Among the entries below, take the line with "Given: Open the" and the line with "Select the Personal", and output them and every line between them exactly, with nothing else.

> **Source information**
□ □ □ □ □ □ □

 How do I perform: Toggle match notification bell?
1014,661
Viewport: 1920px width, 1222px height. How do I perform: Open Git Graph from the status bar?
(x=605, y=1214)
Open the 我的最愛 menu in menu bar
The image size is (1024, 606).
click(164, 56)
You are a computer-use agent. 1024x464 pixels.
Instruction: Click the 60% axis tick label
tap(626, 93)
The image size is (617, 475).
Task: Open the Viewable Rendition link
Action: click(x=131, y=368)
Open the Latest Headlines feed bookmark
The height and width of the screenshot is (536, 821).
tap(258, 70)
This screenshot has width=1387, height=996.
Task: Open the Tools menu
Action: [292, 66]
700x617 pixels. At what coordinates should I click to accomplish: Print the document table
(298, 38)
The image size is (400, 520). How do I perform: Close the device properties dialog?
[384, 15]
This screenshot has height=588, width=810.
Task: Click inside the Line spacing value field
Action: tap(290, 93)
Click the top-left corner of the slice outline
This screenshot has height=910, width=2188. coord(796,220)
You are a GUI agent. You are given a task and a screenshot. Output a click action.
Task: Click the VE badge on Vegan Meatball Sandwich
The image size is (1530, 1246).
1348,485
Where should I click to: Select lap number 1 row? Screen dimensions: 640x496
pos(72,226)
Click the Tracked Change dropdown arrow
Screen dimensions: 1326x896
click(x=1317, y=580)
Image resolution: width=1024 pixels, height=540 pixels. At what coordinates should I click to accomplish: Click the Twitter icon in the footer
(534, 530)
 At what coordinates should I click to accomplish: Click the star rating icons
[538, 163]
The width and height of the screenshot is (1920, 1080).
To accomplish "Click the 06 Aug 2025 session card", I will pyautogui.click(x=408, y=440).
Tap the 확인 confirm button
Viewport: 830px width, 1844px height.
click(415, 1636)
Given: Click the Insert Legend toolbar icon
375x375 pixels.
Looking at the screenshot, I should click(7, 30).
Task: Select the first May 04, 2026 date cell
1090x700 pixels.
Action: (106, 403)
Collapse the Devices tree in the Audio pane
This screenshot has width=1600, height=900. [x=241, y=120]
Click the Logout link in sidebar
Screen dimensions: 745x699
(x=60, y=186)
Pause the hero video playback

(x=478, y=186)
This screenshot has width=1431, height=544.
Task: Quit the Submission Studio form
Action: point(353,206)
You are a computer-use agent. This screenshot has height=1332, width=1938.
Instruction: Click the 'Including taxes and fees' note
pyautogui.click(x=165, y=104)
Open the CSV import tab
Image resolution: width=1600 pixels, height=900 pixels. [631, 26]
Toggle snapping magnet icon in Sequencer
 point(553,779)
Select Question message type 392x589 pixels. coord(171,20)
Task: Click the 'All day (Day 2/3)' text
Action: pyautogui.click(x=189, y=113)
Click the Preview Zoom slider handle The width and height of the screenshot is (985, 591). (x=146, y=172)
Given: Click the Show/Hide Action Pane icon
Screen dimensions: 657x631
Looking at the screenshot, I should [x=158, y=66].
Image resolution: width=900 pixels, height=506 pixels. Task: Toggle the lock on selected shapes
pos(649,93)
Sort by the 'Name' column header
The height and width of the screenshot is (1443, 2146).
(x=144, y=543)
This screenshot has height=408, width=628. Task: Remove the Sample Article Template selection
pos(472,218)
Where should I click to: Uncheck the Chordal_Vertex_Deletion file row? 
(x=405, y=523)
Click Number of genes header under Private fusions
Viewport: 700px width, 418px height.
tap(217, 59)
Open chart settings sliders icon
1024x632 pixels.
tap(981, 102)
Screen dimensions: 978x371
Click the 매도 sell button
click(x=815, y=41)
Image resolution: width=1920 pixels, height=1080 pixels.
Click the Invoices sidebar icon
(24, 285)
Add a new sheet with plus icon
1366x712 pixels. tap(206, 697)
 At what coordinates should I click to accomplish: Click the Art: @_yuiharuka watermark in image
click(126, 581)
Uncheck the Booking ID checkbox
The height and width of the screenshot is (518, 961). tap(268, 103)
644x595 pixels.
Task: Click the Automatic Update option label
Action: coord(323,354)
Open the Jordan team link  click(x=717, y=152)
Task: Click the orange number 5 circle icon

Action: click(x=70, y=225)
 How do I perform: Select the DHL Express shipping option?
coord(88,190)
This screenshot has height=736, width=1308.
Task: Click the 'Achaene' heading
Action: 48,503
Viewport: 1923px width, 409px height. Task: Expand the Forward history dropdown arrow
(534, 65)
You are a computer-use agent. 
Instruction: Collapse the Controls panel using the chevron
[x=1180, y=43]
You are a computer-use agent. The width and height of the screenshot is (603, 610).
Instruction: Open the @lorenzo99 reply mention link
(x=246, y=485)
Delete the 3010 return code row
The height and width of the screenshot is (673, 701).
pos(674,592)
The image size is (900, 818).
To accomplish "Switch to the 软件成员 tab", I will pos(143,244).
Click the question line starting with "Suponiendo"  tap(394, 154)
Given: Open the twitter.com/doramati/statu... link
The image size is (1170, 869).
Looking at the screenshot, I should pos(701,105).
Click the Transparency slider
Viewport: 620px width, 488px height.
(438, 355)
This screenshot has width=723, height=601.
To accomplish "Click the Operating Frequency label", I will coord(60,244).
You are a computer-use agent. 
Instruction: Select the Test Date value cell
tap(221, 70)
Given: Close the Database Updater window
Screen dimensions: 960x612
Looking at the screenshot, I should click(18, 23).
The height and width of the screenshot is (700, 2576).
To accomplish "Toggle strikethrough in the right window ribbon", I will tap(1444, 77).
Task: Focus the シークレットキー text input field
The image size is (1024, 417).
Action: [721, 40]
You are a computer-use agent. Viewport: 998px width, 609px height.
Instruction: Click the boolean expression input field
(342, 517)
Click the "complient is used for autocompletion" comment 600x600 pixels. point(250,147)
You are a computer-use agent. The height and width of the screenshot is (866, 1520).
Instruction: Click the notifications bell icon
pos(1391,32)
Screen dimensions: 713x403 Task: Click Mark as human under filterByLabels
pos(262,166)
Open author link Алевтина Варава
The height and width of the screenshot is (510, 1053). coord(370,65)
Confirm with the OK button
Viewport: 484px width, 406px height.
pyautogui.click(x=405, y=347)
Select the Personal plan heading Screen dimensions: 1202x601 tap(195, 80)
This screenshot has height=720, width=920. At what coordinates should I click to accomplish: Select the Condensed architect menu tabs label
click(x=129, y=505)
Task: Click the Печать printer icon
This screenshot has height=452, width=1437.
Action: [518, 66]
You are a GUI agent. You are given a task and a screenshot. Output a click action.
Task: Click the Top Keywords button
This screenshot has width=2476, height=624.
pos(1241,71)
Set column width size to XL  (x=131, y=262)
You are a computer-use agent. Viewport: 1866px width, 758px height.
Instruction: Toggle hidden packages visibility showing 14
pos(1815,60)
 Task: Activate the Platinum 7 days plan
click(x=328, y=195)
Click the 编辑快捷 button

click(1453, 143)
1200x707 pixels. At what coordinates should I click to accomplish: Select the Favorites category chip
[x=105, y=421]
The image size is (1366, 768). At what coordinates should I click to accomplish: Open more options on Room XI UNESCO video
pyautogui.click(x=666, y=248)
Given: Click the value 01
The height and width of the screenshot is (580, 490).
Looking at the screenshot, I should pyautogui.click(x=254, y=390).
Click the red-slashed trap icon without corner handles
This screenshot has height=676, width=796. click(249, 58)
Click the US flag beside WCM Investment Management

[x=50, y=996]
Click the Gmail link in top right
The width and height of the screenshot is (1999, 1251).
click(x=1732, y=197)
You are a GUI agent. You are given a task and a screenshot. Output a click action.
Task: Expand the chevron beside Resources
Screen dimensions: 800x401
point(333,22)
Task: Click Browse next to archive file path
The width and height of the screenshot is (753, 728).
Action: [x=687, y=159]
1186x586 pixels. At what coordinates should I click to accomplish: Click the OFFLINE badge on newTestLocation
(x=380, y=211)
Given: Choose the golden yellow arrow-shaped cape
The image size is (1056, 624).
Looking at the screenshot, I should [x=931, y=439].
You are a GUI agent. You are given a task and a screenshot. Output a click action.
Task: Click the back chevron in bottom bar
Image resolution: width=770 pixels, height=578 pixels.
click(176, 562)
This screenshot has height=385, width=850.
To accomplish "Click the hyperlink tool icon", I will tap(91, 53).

□ □ □ □ □ □ □

> **Response for this exercise**
Given: Open the twitter.com/doramati/statu... link
The image size is (1170, 869).
Looking at the screenshot, I should pos(701,105).
Click the Transparency slider
Viewport: 620px width, 488px height.
(438, 355)
This screenshot has width=723, height=601.
To accomplish "Click the Operating Frequency label", I will coord(60,244).
You are a computer-use agent. 
Instruction: Select the Test Date value cell
tap(221, 70)
Given: Close the Database Updater window
Screen dimensions: 960x612
Looking at the screenshot, I should click(18, 23).
The height and width of the screenshot is (700, 2576).
To accomplish "Toggle strikethrough in the right window ribbon", I will tap(1444, 77).
Task: Focus the シークレットキー text input field
The image size is (1024, 417).
Action: [721, 40]
You are a computer-use agent. Viewport: 998px width, 609px height.
Instruction: Click the boolean expression input field
(342, 517)
Click the "complient is used for autocompletion" comment 600x600 pixels. point(250,147)
You are a computer-use agent. The height and width of the screenshot is (866, 1520).
Instruction: Click the notifications bell icon
pos(1391,32)
Screen dimensions: 713x403 Task: Click Mark as human under filterByLabels
pos(262,166)
Open author link Алевтина Варава
The height and width of the screenshot is (510, 1053). coord(370,65)
Confirm with the OK button
Viewport: 484px width, 406px height.
pyautogui.click(x=405, y=347)
Select the Personal plan heading Screen dimensions: 1202x601 tap(195, 80)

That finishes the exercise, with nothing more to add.